Após 4 anos, Justiça do Rio condena réus em caso de girafas destinadas ao BioParque

Em 2021, 18 girafas foram trazidas de avião da África do Sul destinadas ao BioParque do Rio e ao Hotel Safari Portobello, em Mangaratiba, na Costa Verde do Rio. Passados dois meses, três animais morreram ao tentar fugir do confinamento


Em 2021, 18 girafas foram trazidas de avião da África do Sul destinadas ao BioParque do Rio e ao Hotel Safari Portobello, em Mangaratiba, na Costa Verde do Rio. Passados dois meses, três animais morreram ao tentar fugir do confinamento — dias depois uma quarta girafa também morreu devido a uma doença muscular. Após quatro anos, a Justiça Federal do Rio de Janeiro julgou a denúncia do Ministério Público Federal (MPF), recebida pela 10ª Vara Federal Criminal do Rio, que apontou que os animais teriam sido importados irregularmente e sofrido maus-tratos.

Na decisão, a Justiça analisou as responsabilidades administrativas e técnicas dos envolvidos, incluindo gestores do zoológico e servidores ligados ao licenciamento ambiental. No processo, foi discutida a existência de contrabando de fauna exótica, destinação comercial proibida pela legislação ambiental e a veracidade de documentos técnicos que subsidiaram as licenças de importação.

O então gerente técnico do empreendimento, Cláudio Hermes Maas, foi condenado por contrabando, maus-tratos e infração ambiental — com pena total de 5 anos, 1 mês e 15 dias de privação de liberdade, em regime inicial aberto, além de multas.

Já Manoel Browne de Paula, diretor de operações, recebeu pena total de 5 anos, 4 meses e 15 dias — também em regime aberto — pelos crimes de contrabando, maus-tratos e falsidade ideológica ambiental.

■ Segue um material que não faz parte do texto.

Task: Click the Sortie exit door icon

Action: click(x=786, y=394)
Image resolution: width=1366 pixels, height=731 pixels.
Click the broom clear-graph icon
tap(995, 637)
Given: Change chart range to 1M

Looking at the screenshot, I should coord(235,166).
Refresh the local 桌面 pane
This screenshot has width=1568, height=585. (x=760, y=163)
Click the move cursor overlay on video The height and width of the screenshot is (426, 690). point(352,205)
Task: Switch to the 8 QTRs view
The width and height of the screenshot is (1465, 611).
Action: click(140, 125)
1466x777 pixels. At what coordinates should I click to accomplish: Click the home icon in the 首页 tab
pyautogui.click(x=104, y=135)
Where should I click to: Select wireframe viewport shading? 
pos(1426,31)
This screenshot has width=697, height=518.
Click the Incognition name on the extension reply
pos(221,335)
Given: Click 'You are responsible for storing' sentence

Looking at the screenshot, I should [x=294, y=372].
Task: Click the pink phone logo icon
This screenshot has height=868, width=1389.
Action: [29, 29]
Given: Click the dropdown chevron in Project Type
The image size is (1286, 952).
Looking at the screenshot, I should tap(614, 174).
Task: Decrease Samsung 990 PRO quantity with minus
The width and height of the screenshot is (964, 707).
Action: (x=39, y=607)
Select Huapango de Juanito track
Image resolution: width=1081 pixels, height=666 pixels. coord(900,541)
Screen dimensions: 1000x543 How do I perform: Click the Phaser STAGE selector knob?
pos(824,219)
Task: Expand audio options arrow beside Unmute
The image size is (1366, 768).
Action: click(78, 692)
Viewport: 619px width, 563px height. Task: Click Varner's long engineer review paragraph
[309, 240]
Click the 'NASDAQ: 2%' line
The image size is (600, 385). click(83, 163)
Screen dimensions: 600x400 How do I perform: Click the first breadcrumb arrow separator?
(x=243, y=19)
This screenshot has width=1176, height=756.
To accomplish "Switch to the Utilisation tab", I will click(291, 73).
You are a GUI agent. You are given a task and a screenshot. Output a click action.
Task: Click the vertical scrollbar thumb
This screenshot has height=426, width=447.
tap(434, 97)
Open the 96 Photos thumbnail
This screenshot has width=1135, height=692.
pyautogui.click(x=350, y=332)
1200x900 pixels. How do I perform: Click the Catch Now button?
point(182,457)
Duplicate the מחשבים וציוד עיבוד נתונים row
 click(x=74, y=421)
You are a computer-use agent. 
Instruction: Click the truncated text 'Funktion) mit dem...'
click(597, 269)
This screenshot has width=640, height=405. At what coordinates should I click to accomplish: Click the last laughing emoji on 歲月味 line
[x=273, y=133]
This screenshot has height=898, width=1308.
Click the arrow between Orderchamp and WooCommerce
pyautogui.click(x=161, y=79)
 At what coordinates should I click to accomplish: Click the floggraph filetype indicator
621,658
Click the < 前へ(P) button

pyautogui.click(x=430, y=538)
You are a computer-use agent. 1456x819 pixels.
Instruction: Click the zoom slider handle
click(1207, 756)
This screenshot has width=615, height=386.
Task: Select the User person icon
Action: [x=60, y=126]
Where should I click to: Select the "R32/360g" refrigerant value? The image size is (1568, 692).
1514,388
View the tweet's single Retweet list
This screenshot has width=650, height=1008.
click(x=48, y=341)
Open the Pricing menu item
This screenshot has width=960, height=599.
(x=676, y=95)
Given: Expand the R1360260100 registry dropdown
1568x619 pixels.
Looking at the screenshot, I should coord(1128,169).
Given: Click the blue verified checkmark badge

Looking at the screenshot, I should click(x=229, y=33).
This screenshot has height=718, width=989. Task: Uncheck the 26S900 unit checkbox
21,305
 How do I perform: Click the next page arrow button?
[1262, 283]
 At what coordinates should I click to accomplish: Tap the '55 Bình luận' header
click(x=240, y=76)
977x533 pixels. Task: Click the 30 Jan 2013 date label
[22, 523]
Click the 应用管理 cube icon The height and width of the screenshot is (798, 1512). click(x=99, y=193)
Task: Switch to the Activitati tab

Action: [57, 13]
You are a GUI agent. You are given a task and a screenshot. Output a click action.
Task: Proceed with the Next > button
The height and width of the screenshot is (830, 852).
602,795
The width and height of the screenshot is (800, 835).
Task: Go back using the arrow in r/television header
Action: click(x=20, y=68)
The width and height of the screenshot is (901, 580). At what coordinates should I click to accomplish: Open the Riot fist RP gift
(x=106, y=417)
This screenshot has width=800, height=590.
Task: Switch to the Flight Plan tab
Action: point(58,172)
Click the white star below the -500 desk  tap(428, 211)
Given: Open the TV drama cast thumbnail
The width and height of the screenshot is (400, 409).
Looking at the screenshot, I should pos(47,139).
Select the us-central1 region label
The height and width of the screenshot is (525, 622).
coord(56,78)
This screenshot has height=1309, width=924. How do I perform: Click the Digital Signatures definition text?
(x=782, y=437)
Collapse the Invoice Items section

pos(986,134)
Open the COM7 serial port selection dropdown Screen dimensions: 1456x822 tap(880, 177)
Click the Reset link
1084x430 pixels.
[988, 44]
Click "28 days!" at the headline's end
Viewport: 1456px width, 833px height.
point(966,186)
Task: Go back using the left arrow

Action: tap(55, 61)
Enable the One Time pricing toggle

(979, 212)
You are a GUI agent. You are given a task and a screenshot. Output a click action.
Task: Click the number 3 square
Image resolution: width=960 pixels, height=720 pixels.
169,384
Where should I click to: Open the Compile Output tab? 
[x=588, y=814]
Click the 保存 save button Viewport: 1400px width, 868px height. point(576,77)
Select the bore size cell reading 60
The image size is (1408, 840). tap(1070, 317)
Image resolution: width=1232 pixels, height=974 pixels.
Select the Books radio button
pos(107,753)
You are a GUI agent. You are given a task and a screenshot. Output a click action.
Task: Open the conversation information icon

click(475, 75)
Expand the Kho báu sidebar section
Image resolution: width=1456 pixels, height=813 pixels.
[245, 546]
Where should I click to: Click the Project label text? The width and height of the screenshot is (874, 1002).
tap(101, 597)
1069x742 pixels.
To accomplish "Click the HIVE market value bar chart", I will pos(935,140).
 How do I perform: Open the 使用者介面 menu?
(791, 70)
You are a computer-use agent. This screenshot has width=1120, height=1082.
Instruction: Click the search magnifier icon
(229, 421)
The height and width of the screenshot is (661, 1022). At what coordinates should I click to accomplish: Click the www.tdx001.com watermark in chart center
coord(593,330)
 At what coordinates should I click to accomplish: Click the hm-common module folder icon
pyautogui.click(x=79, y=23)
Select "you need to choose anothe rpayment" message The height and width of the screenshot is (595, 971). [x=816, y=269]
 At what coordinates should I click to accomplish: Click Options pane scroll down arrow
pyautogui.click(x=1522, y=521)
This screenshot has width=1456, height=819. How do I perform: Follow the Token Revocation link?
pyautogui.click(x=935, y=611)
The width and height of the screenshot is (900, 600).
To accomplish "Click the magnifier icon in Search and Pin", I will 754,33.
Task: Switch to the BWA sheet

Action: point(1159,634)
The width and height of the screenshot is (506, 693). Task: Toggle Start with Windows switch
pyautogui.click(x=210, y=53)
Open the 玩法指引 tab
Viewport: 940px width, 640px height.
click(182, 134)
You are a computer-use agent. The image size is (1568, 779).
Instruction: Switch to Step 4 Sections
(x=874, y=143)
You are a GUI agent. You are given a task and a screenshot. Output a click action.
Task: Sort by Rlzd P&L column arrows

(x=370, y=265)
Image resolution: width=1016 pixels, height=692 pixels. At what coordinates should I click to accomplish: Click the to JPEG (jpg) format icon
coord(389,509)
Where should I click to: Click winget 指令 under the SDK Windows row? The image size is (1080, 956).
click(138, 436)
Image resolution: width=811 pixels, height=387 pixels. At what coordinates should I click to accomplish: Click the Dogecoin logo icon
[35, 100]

O terceiro condenado — com base no artigo 69-A da Lei de Crimes Ambientais — é Hélio Bustamante Pereira de Sá, analista ambiental, que cumprirá pena de 1 ano de detenção — substituída por restritiva de direitos.

Segundo a sentença, os réus não possuem antecedentes criminais relevantes além dos fatos relacionados ao processo.

O caso ganhou repercussão nacional a partir de 2022, por envolver denúncias de maus-tratos, possível contrabando de animais silvestres — Foto: Divulgação/PF

“O maior caso de tráfico de animais da história do Brasil”

De acordo com a Polícia Federal, o episódio envolvendo a importação das girafas com destino ao Rio de Janeiro é considerado o maior caso de tráfico de animais da história do Brasil.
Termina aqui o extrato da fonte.